I can see Ben becoming our Senator in a couple decades, delicately balancing the difficult ethics of bringing faith to bear in politics. He'll be the guy who listens a lot before speaking; who studies an issue before trying to deal with it; the senator who drafts a plan that addresses our educational woes, the poverty of our inner cities, the fact that our foster care system is too broken to actually help anyone. ...He's certainly got the smile to be a good politician! *chuckles* Fortunately, political science won't demand that he hold a stern look while one of his best friends dances around in his face playing a psychotic invalid ("Fall of the House of Usher"). (Psychotic invalid, you know who I'm talking to!)
Ah, I am so proud of these kids! Their vibrancy and enthusiasm for what lies ahead excites me! Adults need youths around to remind us that our job is not to do everything ourselves.

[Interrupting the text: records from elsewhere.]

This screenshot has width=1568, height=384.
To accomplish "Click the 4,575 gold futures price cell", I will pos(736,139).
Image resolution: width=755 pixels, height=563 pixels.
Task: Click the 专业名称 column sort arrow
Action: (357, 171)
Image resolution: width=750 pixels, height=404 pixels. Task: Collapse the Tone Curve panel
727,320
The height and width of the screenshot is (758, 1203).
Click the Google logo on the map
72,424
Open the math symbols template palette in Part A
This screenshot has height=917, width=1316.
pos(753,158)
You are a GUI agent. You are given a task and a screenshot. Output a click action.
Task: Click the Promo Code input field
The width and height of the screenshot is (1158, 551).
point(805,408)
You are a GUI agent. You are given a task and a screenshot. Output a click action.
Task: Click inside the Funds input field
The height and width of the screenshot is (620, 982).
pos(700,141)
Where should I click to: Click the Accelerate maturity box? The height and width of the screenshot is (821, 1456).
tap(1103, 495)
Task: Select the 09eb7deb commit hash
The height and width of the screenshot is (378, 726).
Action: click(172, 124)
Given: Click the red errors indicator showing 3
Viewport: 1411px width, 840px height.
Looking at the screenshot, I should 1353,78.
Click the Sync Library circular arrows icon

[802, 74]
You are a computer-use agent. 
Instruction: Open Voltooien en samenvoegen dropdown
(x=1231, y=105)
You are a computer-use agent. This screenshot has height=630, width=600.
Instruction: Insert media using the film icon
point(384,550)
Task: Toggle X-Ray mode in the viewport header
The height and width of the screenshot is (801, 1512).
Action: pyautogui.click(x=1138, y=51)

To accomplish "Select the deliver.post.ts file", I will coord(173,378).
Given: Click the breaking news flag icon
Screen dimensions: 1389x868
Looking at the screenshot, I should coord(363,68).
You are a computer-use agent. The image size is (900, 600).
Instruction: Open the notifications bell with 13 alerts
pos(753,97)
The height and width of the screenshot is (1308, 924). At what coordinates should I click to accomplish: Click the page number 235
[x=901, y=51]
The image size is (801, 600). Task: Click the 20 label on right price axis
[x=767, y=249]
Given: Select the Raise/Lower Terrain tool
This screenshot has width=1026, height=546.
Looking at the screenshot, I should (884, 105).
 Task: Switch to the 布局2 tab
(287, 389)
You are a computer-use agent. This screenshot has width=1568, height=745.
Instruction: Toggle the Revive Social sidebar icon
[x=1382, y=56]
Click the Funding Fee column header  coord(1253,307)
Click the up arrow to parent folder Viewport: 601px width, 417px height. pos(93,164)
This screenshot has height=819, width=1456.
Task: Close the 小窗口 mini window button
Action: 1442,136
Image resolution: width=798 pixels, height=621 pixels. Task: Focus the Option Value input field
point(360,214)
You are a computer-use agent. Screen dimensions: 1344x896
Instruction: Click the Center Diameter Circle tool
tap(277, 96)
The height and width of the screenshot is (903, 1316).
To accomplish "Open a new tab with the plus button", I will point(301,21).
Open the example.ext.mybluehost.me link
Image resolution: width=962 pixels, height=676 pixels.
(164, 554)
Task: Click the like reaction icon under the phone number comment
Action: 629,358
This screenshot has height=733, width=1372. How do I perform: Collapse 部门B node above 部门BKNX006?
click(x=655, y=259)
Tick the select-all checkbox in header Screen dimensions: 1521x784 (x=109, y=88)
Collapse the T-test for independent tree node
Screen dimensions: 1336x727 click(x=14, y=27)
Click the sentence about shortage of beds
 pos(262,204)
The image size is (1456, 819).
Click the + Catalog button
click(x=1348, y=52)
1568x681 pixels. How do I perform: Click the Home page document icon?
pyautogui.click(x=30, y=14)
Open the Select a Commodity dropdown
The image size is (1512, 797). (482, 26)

Our job is also to train those younger than us to do a better job than we ever could.
How does a young school figure out whether its vision/mission is on target? How can we measure our "success"? And what is a "successful" education anyway? Lots of schools brag about SAT scores, scholarships earned, famous graduates, and Ivy League acceptances.
I think New Covenant will discover much better benchmarks than academic laurels or bragging rights. John the Apostle, writing (most likely) in his twilight years and after severe torture for his Faith, said in III John, "I have no greater joy than to know that my children walk in truth."
My dear friend "St Cheryl" says of her kids (and to her kids), "I absolutely *love* the people my children have become." She is so wise. I cannot tell you how delightful it is to watch the rose of a life unfurl its petals and begin to show off some of the details, the rich colors, the sweet perfume. Godliness is its own fragrance. Righteousness crowns a person with glory and honor. Watching these students, whom I have had the privilege of 'gardening' for a few years, unlock such a vast storehouse of talent brings me great joy.
But anyone can sharpen gifts or unpack talents.
Grace demands more of us -- our lives are not our own to squander as we please. Breaking the sin-curse on this world will take a miracle. Fortunately, the Cross provided one ... and gives us hope that our lives actually matter.
I hear a Grace-drenched message from our Seniors when they speak about life and what they value: Just as the God of all Grace has forgiven them much, so they head out to pour themselves out in a thousand different ways to make this world a better place -- for the Gospel's sake, and the sake of the Name.
And I get to claim a tiny, tiny piece of it all when we finally see, with Heaven-opened eyes, the ever-widening circles of these seniors' influence on the world.